Task directions — Find every line below where the string "computer" shows up, and copy those lines.

Task data —
************
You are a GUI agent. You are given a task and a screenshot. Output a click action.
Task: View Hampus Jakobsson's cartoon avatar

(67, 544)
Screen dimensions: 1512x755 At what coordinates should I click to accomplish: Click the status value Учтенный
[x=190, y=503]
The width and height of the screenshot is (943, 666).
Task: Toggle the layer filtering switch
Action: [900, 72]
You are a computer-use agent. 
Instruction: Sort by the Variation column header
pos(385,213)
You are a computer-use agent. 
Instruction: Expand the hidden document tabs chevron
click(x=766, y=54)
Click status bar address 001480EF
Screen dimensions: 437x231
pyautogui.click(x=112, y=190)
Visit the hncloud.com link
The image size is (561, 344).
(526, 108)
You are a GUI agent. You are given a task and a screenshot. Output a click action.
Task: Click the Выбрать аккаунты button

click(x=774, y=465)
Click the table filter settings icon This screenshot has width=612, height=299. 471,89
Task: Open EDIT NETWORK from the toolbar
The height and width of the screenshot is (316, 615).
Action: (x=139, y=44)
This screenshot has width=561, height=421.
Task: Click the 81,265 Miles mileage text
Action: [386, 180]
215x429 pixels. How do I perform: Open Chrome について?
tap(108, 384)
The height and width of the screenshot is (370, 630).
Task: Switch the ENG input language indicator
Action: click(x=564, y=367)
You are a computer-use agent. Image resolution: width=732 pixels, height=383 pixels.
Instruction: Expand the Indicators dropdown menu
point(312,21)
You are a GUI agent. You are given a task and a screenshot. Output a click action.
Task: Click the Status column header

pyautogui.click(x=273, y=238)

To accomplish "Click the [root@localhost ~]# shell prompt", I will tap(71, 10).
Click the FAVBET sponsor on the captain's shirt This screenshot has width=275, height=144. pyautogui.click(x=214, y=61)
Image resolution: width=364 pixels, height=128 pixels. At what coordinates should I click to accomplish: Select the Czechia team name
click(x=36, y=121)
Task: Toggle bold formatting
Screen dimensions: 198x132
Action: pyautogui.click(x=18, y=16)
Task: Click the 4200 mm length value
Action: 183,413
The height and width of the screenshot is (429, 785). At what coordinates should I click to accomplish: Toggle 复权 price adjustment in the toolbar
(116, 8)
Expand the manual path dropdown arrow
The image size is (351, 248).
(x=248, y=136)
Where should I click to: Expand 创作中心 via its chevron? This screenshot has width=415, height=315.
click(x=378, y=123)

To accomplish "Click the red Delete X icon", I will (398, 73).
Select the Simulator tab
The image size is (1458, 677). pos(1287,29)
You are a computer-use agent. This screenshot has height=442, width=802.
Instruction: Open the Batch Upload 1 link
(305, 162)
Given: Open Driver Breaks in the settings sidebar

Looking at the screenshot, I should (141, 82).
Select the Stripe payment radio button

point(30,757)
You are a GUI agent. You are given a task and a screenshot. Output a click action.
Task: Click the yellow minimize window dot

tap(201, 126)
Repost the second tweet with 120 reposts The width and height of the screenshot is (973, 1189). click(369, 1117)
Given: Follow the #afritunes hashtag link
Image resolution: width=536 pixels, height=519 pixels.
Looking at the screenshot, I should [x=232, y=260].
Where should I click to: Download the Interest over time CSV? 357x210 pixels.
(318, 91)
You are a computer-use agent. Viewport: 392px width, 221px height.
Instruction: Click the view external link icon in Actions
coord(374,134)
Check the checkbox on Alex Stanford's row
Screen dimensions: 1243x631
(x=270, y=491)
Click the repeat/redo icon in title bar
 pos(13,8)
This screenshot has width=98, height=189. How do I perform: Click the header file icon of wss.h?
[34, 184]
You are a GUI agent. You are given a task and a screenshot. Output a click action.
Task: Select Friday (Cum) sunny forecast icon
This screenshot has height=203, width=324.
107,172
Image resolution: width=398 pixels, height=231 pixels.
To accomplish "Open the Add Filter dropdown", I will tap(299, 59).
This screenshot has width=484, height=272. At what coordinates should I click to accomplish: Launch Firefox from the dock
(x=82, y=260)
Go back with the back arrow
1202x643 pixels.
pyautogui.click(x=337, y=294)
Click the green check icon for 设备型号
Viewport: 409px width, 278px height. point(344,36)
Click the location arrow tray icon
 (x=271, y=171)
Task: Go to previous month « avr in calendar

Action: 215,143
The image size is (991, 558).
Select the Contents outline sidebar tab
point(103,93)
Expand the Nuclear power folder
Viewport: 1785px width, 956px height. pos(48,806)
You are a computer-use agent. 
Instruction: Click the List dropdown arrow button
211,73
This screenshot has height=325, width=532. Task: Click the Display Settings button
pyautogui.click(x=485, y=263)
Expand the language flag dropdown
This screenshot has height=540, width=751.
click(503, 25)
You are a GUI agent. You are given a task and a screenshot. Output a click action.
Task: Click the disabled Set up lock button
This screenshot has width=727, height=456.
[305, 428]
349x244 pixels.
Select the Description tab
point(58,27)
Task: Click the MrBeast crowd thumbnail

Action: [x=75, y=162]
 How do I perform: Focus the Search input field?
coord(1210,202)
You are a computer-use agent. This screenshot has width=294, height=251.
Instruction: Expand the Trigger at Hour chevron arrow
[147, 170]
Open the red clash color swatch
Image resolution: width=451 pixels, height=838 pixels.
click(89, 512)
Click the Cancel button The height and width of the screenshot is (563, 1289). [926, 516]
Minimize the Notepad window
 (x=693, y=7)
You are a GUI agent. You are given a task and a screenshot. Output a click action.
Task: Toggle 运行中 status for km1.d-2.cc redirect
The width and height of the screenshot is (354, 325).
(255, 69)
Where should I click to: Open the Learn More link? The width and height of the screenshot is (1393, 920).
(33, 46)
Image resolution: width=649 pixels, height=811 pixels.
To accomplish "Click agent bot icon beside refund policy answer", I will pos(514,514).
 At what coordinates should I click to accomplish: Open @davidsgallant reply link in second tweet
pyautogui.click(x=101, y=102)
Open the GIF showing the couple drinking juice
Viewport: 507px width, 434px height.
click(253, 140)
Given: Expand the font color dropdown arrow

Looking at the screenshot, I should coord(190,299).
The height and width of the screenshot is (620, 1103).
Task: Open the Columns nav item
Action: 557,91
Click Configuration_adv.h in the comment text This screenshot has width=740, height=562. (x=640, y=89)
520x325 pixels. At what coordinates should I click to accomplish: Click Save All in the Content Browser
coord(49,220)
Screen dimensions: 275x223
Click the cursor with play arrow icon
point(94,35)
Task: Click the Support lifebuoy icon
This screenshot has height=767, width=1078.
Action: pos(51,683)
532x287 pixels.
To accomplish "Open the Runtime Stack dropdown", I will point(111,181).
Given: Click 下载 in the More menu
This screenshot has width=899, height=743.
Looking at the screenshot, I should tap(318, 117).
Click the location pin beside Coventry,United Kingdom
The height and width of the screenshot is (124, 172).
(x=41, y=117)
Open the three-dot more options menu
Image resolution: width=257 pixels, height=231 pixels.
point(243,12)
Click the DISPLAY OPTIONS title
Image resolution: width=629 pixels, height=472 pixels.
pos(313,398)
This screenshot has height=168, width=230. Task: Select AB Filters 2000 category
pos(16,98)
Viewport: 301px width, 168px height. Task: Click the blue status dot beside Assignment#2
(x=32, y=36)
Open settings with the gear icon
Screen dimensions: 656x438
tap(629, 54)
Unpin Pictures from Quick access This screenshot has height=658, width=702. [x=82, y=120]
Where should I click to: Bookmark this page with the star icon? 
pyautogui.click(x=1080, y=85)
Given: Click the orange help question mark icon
************
Expected output —
You are a computer-use agent. 
You are a computer-use agent. 
You are a computer-use agent. Image resolution: width=732 pixels, height=383 pixels.
You are a computer-use agent. This screenshot has height=442, width=802.
You are a computer-use agent. Viewport: 392px width, 221px height.
You are a computer-use agent. 
You are a computer-use agent. This screenshot has width=294, height=251.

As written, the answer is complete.